To do ▸ For this task, copy the data that follows exactly, keeping every character.

■ ■ ■ ■ ■

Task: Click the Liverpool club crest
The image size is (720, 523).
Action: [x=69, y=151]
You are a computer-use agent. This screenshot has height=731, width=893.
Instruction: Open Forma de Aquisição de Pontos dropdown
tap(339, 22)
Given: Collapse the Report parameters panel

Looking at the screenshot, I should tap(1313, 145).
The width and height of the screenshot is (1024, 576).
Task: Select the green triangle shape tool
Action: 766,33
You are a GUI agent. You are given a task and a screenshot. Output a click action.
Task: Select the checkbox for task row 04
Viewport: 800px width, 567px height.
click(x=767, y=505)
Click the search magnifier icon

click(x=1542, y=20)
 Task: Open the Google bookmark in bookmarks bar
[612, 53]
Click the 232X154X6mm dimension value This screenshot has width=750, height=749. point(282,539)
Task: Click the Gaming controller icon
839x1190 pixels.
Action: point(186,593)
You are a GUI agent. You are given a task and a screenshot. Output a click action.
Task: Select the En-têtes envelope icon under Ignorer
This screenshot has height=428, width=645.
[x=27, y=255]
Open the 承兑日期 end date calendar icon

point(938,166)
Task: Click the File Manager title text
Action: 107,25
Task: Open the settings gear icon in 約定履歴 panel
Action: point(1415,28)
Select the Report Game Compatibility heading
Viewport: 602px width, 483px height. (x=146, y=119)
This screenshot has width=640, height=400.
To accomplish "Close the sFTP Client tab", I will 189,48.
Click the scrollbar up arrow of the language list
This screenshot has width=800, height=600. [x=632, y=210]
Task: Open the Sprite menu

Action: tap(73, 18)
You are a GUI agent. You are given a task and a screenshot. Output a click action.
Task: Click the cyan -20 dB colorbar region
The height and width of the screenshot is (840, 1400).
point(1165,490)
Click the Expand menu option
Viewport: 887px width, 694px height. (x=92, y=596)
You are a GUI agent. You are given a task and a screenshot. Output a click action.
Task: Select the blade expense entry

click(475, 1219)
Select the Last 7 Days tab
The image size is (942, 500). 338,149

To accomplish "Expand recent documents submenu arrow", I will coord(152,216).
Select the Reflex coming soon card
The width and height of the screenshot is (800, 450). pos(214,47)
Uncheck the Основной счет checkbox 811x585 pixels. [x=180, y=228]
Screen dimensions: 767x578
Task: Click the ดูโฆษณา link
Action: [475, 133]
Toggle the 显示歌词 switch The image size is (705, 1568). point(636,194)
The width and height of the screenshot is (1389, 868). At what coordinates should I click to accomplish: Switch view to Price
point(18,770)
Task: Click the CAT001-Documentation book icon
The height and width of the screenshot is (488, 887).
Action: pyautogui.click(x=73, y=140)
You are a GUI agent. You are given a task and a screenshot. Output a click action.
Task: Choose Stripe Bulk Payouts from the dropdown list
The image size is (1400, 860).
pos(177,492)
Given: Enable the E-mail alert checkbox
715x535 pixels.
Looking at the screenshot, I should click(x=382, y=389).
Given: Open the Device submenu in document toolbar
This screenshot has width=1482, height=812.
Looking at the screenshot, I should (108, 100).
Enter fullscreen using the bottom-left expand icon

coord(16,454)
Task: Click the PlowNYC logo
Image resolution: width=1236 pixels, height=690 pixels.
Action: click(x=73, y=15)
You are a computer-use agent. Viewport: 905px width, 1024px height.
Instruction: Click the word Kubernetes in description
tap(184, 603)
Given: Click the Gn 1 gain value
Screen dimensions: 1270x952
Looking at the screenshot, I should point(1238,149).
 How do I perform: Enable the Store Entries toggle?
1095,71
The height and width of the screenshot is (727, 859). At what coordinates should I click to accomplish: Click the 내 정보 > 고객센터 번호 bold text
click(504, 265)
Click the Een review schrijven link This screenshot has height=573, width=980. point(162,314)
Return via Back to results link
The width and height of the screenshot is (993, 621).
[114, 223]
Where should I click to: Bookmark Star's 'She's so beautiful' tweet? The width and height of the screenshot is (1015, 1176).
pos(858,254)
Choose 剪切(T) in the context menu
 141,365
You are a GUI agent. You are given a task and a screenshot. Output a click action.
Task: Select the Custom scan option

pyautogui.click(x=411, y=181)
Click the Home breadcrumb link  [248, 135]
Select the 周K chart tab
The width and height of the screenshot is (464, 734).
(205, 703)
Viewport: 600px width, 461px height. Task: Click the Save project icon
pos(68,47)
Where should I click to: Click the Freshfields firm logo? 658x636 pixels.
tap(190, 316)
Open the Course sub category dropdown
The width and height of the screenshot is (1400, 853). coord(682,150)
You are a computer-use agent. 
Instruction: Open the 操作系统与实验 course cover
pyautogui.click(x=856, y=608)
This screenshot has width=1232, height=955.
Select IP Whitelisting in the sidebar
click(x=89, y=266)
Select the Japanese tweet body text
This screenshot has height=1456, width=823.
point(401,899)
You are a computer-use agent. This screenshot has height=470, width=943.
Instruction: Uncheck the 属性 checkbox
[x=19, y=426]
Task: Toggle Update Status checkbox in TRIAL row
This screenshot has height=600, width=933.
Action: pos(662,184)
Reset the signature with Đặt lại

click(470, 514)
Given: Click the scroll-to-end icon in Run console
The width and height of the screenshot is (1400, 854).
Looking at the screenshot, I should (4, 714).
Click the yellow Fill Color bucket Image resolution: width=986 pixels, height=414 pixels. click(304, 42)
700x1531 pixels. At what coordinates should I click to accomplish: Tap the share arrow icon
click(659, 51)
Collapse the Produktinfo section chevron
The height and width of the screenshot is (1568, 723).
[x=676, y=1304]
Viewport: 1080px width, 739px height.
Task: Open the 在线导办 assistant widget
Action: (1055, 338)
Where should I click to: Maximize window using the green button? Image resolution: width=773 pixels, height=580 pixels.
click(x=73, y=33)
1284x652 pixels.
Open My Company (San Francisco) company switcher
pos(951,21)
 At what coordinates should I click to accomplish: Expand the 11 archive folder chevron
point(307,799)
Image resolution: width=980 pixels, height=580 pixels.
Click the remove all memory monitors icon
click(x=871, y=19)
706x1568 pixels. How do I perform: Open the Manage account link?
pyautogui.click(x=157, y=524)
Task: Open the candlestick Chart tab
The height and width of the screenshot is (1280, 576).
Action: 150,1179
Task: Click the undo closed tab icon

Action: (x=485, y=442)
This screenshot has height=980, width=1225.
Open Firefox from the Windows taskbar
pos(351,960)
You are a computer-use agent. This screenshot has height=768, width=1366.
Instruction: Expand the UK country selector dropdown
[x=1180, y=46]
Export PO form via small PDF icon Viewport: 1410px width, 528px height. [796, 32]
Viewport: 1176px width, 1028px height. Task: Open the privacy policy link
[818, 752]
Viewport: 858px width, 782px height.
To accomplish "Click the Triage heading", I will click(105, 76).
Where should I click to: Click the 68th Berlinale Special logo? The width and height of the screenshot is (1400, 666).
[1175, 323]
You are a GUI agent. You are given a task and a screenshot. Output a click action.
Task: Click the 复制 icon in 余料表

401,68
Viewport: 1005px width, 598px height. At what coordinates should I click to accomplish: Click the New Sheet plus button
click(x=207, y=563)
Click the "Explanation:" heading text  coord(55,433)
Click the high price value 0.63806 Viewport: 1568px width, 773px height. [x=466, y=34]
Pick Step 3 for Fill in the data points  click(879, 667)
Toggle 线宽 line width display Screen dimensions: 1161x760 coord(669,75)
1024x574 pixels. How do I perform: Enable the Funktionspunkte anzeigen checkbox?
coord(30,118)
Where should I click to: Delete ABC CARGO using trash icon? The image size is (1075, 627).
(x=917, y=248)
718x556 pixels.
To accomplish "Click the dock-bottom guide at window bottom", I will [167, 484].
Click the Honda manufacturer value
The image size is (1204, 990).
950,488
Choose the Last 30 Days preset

■ ■ ■ ■ ■

Task response ▸
Task: Click the Liverpool club crest
The image size is (720, 523).
Action: [x=69, y=151]
You are a computer-use agent. This screenshot has height=731, width=893.
Instruction: Open Forma de Aquisição de Pontos dropdown
tap(339, 22)
Given: Collapse the Report parameters panel

Looking at the screenshot, I should tap(1313, 145).
The width and height of the screenshot is (1024, 576).
Task: Select the green triangle shape tool
Action: 766,33
You are a GUI agent. You are given a task and a screenshot. Output a click action.
Task: Select the checkbox for task row 04
Viewport: 800px width, 567px height.
click(x=767, y=505)
Click the search magnifier icon

click(x=1542, y=20)
 Task: Open the Google bookmark in bookmarks bar
[612, 53]
Click the 232X154X6mm dimension value This screenshot has width=750, height=749. point(282,539)
Task: Click the Gaming controller icon
839x1190 pixels.
Action: point(186,593)
You are a GUI agent. You are given a task and a screenshot. Output a click action.
Task: Select the En-têtes envelope icon under Ignorer
This screenshot has height=428, width=645.
[x=27, y=255]
Open the 承兑日期 end date calendar icon

point(938,166)
Task: Click the File Manager title text
Action: 107,25
Task: Open the settings gear icon in 約定履歴 panel
Action: point(1415,28)
Select the Report Game Compatibility heading
Viewport: 602px width, 483px height. (x=146, y=119)
This screenshot has width=640, height=400.
To accomplish "Close the sFTP Client tab", I will 189,48.
Click the scrollbar up arrow of the language list
This screenshot has width=800, height=600. [x=632, y=210]
Task: Open the Sprite menu

Action: tap(73, 18)
You are a GUI agent. You are given a task and a screenshot. Output a click action.
Task: Click the cyan -20 dB colorbar region
The height and width of the screenshot is (840, 1400).
point(1165,490)
Click the Expand menu option
Viewport: 887px width, 694px height. (x=92, y=596)
You are a GUI agent. You are given a task and a screenshot. Output a click action.
Task: Select the blade expense entry

click(475, 1219)
Select the Last 7 Days tab
The image size is (942, 500). 338,149

To accomplish "Expand recent documents submenu arrow", I will coord(152,216).
Select the Reflex coming soon card
The width and height of the screenshot is (800, 450). pos(214,47)
Uncheck the Основной счет checkbox 811x585 pixels. [x=180, y=228]
Screen dimensions: 767x578
Task: Click the ดูโฆษณา link
Action: [475, 133]
Toggle the 显示歌词 switch The image size is (705, 1568). point(636,194)
The width and height of the screenshot is (1389, 868). At what coordinates should I click to accomplish: Switch view to Price
point(18,770)
Task: Click the CAT001-Documentation book icon
The height and width of the screenshot is (488, 887).
Action: pyautogui.click(x=73, y=140)
You are a GUI agent. You are given a task and a screenshot. Output a click action.
Task: Choose Stripe Bulk Payouts from the dropdown list
The image size is (1400, 860).
pos(177,492)
Given: Enable the E-mail alert checkbox
715x535 pixels.
Looking at the screenshot, I should click(x=382, y=389).
Given: Open the Device submenu in document toolbar
This screenshot has width=1482, height=812.
Looking at the screenshot, I should (108, 100).
Enter fullscreen using the bottom-left expand icon

coord(16,454)
Task: Click the PlowNYC logo
Image resolution: width=1236 pixels, height=690 pixels.
Action: click(x=73, y=15)
You are a computer-use agent. Viewport: 905px width, 1024px height.
Instruction: Click the word Kubernetes in description
tap(184, 603)
Given: Click the Gn 1 gain value
Screen dimensions: 1270x952
Looking at the screenshot, I should point(1238,149).
 How do I perform: Enable the Store Entries toggle?
1095,71
The height and width of the screenshot is (727, 859). At what coordinates should I click to accomplish: Click the 내 정보 > 고객센터 번호 bold text
click(504, 265)
Click the Een review schrijven link This screenshot has height=573, width=980. point(162,314)
Return via Back to results link
The width and height of the screenshot is (993, 621).
[114, 223]
Where should I click to: Bookmark Star's 'She's so beautiful' tweet? The width and height of the screenshot is (1015, 1176).
pos(858,254)
Choose 剪切(T) in the context menu
 141,365
You are a GUI agent. You are given a task and a screenshot. Output a click action.
Task: Select the Custom scan option

pyautogui.click(x=411, y=181)
Click the Home breadcrumb link  [248, 135]
Select the 周K chart tab
The width and height of the screenshot is (464, 734).
(205, 703)
Viewport: 600px width, 461px height. Task: Click the Save project icon
pos(68,47)
Where should I click to: Click the Freshfields firm logo? 658x636 pixels.
tap(190, 316)
Open the Course sub category dropdown
The width and height of the screenshot is (1400, 853). coord(682,150)
You are a computer-use agent. 
Instruction: Open the 操作系统与实验 course cover
pyautogui.click(x=856, y=608)
This screenshot has width=1232, height=955.
Select IP Whitelisting in the sidebar
click(x=89, y=266)
Select the Japanese tweet body text
This screenshot has height=1456, width=823.
point(401,899)
You are a computer-use agent. This screenshot has height=470, width=943.
Instruction: Uncheck the 属性 checkbox
[x=19, y=426]
Task: Toggle Update Status checkbox in TRIAL row
This screenshot has height=600, width=933.
Action: pos(662,184)
Reset the signature with Đặt lại

click(470, 514)
Given: Click the scroll-to-end icon in Run console
The width and height of the screenshot is (1400, 854).
Looking at the screenshot, I should (4, 714).
Click the yellow Fill Color bucket Image resolution: width=986 pixels, height=414 pixels. click(304, 42)
700x1531 pixels. At what coordinates should I click to accomplish: Tap the share arrow icon
click(659, 51)
Collapse the Produktinfo section chevron
The height and width of the screenshot is (1568, 723).
[x=676, y=1304]
Viewport: 1080px width, 739px height.
Task: Open the 在线导办 assistant widget
Action: (1055, 338)
Where should I click to: Maximize window using the green button? Image resolution: width=773 pixels, height=580 pixels.
click(x=73, y=33)
1284x652 pixels.
Open My Company (San Francisco) company switcher
pos(951,21)
 At what coordinates should I click to accomplish: Expand the 11 archive folder chevron
point(307,799)
Image resolution: width=980 pixels, height=580 pixels.
Click the remove all memory monitors icon
click(x=871, y=19)
706x1568 pixels. How do I perform: Open the Manage account link?
pyautogui.click(x=157, y=524)
Task: Open the candlestick Chart tab
The height and width of the screenshot is (1280, 576).
Action: 150,1179
Task: Click the undo closed tab icon

Action: (x=485, y=442)
This screenshot has height=980, width=1225.
Open Firefox from the Windows taskbar
pos(351,960)
You are a computer-use agent. This screenshot has height=768, width=1366.
Instruction: Expand the UK country selector dropdown
[x=1180, y=46]
Export PO form via small PDF icon Viewport: 1410px width, 528px height. [796, 32]
Viewport: 1176px width, 1028px height. Task: Open the privacy policy link
[818, 752]
Viewport: 858px width, 782px height.
To accomplish "Click the Triage heading", I will click(105, 76).
Where should I click to: Click the 68th Berlinale Special logo? The width and height of the screenshot is (1400, 666).
[1175, 323]
You are a GUI agent. You are given a task and a screenshot. Output a click action.
Task: Click the 复制 icon in 余料表

401,68
Viewport: 1005px width, 598px height. At what coordinates should I click to accomplish: Click the New Sheet plus button
click(x=207, y=563)
Click the "Explanation:" heading text  coord(55,433)
Click the high price value 0.63806 Viewport: 1568px width, 773px height. [x=466, y=34]
Pick Step 3 for Fill in the data points  click(879, 667)
Toggle 线宽 line width display Screen dimensions: 1161x760 coord(669,75)
1024x574 pixels. How do I perform: Enable the Funktionspunkte anzeigen checkbox?
coord(30,118)
Where should I click to: Delete ABC CARGO using trash icon? The image size is (1075, 627).
(x=917, y=248)
718x556 pixels.
To accomplish "Click the dock-bottom guide at window bottom", I will [167, 484].
Click the Honda manufacturer value
The image size is (1204, 990).
950,488
Choose the Last 30 Days preset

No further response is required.